*** Opening Provided data ***

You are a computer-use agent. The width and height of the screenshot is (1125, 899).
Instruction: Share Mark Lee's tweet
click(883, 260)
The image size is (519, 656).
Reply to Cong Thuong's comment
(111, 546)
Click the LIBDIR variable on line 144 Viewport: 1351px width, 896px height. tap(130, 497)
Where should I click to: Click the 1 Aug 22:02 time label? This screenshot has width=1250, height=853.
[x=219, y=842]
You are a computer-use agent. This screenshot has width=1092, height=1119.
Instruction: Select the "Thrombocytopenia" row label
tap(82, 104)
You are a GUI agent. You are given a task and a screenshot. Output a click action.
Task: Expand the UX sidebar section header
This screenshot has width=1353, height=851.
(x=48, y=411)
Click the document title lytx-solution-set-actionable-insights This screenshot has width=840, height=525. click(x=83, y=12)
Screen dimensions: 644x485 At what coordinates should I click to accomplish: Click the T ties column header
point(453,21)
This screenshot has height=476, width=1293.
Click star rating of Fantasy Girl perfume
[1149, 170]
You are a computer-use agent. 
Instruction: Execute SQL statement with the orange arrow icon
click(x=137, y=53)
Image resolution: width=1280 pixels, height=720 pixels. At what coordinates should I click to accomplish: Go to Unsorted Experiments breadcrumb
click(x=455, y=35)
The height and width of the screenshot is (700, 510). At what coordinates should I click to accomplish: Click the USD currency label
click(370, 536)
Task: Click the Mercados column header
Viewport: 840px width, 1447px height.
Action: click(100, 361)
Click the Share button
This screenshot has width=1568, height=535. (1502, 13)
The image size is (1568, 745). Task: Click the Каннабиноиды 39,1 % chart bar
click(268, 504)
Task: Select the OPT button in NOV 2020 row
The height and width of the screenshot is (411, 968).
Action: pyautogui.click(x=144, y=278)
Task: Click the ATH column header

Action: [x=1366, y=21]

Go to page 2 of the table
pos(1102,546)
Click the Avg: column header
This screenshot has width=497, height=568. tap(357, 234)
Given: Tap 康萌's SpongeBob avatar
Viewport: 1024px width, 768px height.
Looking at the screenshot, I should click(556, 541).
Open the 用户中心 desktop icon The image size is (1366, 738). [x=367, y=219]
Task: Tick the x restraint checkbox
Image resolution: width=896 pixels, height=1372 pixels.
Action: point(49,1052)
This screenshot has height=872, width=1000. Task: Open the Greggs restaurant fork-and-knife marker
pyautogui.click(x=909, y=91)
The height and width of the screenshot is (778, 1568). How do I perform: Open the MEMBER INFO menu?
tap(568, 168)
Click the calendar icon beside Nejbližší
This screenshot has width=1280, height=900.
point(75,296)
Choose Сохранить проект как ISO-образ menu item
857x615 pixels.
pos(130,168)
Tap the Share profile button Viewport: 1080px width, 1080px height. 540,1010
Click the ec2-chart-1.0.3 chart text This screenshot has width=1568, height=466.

*** Closing Provided data ***

Exercise brief -
A single figure is required: the number of lines above in which the word "agent" occurs.

Reply to the exercise -
4